Entries for locating text and elements
——————

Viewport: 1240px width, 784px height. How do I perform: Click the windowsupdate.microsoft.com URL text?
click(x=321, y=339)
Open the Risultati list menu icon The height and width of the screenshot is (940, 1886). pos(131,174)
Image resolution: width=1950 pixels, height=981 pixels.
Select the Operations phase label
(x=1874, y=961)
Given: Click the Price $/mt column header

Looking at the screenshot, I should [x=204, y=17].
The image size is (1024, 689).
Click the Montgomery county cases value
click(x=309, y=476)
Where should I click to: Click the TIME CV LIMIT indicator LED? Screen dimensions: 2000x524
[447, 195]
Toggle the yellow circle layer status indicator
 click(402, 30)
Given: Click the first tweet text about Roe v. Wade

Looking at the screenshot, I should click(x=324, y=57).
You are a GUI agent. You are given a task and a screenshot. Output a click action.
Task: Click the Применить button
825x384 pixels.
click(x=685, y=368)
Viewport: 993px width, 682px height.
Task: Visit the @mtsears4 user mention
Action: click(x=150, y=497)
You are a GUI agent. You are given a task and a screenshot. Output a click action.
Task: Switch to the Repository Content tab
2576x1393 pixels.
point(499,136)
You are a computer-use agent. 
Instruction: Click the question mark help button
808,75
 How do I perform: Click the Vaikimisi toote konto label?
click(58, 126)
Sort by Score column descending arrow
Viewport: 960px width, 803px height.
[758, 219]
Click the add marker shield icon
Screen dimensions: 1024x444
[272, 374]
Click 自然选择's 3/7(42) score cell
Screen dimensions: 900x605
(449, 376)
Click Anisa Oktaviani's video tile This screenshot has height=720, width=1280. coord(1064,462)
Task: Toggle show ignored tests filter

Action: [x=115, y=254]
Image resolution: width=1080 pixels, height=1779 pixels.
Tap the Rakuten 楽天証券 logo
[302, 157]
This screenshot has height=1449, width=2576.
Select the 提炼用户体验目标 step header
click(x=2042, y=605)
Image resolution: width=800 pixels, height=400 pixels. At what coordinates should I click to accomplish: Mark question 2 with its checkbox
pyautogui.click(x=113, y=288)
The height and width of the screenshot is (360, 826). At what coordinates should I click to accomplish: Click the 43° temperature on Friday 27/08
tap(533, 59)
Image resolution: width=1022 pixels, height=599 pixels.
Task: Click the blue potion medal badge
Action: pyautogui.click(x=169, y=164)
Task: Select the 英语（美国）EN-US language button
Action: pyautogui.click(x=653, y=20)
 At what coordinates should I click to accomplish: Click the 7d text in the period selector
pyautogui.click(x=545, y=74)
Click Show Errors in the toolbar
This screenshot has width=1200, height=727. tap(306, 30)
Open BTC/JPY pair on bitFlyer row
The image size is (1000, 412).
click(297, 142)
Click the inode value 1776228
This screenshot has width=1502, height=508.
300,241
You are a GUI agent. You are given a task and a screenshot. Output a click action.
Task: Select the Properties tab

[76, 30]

——————

### Job
Can you rewrite the rows above as a numbered list, starting with the very first line and going on through the line with "Looking at the screenshot, I should click(x=324, y=57).", with both of those lines included and blank lines left out?

### Exercise response
1. Viewport: 1240px width, 784px height. How do I perform: Click the windowsupdate.microsoft.com URL text?
2. click(x=321, y=339)
3. Open the Risultati list menu icon The height and width of the screenshot is (940, 1886). pos(131,174)
4. Image resolution: width=1950 pixels, height=981 pixels.
5. Select the Operations phase label
6. (x=1874, y=961)
7. Given: Click the Price $/mt column header
8. Looking at the screenshot, I should [x=204, y=17].
9. The image size is (1024, 689).
10. Click the Montgomery county cases value
11. click(x=309, y=476)
12. Where should I click to: Click the TIME CV LIMIT indicator LED? Screen dimensions: 2000x524
13. [447, 195]
14. Toggle the yellow circle layer status indicator
15.  click(402, 30)
16. Given: Click the first tweet text about Roe v. Wade
17. Looking at the screenshot, I should click(x=324, y=57).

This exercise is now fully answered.